Short task. Put the records below into a JSON list of strings, with one string for each line and no strings for blank lines.

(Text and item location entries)

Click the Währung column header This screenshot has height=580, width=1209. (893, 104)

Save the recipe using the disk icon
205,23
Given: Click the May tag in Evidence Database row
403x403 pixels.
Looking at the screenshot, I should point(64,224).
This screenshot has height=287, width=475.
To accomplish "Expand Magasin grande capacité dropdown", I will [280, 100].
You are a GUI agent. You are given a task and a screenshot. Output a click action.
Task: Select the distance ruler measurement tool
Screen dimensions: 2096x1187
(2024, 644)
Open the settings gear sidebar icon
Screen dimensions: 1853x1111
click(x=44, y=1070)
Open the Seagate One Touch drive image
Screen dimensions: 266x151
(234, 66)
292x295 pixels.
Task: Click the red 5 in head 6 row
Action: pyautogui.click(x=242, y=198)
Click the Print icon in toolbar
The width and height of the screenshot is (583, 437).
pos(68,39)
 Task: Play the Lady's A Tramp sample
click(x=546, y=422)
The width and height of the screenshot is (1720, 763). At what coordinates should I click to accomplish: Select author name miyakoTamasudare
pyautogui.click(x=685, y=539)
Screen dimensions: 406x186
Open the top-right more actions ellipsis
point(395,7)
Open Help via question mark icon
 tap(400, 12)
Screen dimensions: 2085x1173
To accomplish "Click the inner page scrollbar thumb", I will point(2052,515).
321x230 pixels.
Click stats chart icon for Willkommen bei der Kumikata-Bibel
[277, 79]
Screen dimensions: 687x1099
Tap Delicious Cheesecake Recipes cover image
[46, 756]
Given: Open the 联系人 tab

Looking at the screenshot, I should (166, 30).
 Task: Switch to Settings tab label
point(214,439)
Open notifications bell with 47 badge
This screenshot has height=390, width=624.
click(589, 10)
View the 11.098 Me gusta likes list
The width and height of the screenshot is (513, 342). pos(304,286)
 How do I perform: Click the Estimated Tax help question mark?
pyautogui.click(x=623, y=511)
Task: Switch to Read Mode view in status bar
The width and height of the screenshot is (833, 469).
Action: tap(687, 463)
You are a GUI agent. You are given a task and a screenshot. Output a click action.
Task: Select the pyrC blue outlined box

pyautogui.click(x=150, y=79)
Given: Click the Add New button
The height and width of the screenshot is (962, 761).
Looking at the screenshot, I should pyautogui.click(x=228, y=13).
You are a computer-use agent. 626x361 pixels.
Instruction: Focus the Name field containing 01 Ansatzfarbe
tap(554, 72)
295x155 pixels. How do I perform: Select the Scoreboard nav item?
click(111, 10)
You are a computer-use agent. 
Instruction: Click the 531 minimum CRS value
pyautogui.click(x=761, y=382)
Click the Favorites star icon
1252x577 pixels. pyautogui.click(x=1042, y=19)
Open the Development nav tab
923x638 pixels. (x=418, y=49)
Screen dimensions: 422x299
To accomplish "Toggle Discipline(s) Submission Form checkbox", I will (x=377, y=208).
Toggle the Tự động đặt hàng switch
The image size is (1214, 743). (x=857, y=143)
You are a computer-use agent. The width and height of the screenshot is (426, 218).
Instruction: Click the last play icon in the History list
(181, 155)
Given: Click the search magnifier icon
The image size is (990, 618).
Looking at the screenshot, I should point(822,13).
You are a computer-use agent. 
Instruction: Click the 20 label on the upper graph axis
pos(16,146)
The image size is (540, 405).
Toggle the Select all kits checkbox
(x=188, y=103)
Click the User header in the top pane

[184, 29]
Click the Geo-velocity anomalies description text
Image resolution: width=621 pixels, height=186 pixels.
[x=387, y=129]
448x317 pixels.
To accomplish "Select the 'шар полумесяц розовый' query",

Reply to the task.
[
  "Click the Währung column header This screenshot has height=580, width=1209. (893, 104)",
  "Save the recipe using the disk icon",
  "205,23",
  "Given: Click the May tag in Evidence Database row",
  "403x403 pixels.",
  "Looking at the screenshot, I should point(64,224).",
  "This screenshot has height=287, width=475.",
  "To accomplish \"Expand Magasin grande capacité dropdown\", I will [280, 100].",
  "You are a GUI agent. You are given a task and a screenshot. Output a click action.",
  "Task: Select the distance ruler measurement tool",
  "Screen dimensions: 2096x1187",
  "(2024, 644)",
  "Open the settings gear sidebar icon",
  "Screen dimensions: 1853x1111",
  "click(x=44, y=1070)",
  "Open the Seagate One Touch drive image",
  "Screen dimensions: 266x151",
  "(234, 66)",
  "292x295 pixels.",
  "Task: Click the red 5 in head 6 row",
  "Action: pyautogui.click(x=242, y=198)",
  "Click the Print icon in toolbar",
  "The width and height of the screenshot is (583, 437).",
  "pos(68,39)",
  " Task: Play the Lady's A Tramp sample",
  "click(x=546, y=422)",
  "The width and height of the screenshot is (1720, 763). At what coordinates should I click to accomplish: Select author name miyakoTamasudare",
  "pyautogui.click(x=685, y=539)",
  "Screen dimensions: 406x186",
  "Open the top-right more actions ellipsis",
  "point(395,7)",
  "Open Help via question mark icon",
  " tap(400, 12)",
  "Screen dimensions: 2085x1173",
  "To accomplish \"Click the inner page scrollbar thumb\", I will point(2052,515).",
  "321x230 pixels.",
  "Click stats chart icon for Willkommen bei der Kumikata-Bibel",
  "[277, 79]",
  "Screen dimensions: 687x1099",
  "Tap Delicious Cheesecake Recipes cover image",
  "[46, 756]",
  "Given: Open the 联系人 tab",
  "Looking at the screenshot, I should (166, 30).",
  " Task: Switch to Settings tab label",
  "point(214,439)",
  "Open notifications bell with 47 badge",
  "This screenshot has height=390, width=624.",
  "click(589, 10)",
  "View the 11.098 Me gusta likes list",
  "The width and height of the screenshot is (513, 342). pos(304,286)",
  " How do I perform: Click the Estimated Tax help question mark?",
  "pyautogui.click(x=623, y=511)",
  "Task: Switch to Read Mode view in status bar",
  "The width and height of the screenshot is (833, 469).",
  "Action: tap(687, 463)",
  "You are a GUI agent. You are given a task and a screenshot. Output a click action.",
  "Task: Select the pyrC blue outlined box",
  "pyautogui.click(x=150, y=79)",
  "Given: Click the Add New button",
  "The height and width of the screenshot is (962, 761).",
  "Looking at the screenshot, I should pyautogui.click(x=228, y=13).",
  "You are a computer-use agent. 626x361 pixels.",
  "Instruction: Focus the Name field containing 01 Ansatzfarbe",
  "tap(554, 72)",
  "295x155 pixels. How do I perform: Select the Scoreboard nav item?",
  "click(111, 10)",
  "You are a computer-use agent. ",
  "Instruction: Click the 531 minimum CRS value",
  "pyautogui.click(x=761, y=382)",
  "Click the Favorites star icon",
  "1252x577 pixels. pyautogui.click(x=1042, y=19)",
  "Open the Development nav tab",
  "923x638 pixels. (x=418, y=49)",
  "Screen dimensions: 422x299",
  "To accomplish \"Toggle Discipline(s) Submission Form checkbox\", I will (x=377, y=208).",
  "Toggle the Tự động đặt hàng switch",
  "The image size is (1214, 743). (x=857, y=143)",
  "You are a computer-use agent. The width and height of the screenshot is (426, 218).",
  "Instruction: Click the last play icon in the History list",
  "(181, 155)",
  "Given: Click the search magnifier icon",
  "The image size is (990, 618).",
  "Looking at the screenshot, I should point(822,13).",
  "You are a computer-use agent. ",
  "Instruction: Click the 20 label on the upper graph axis",
  "pos(16,146)",
  "The image size is (540, 405).",
  "Toggle the Select all kits checkbox",
  "(x=188, y=103)",
  "Click the User header in the top pane",
  "[184, 29]",
  "Click the Geo-velocity anomalies description text",
  "Image resolution: width=621 pixels, height=186 pixels.",
  "[x=387, y=129]",
  "448x317 pixels.",
  "To accomplish \"Select the 'шар полумесяц розовый' query\","
]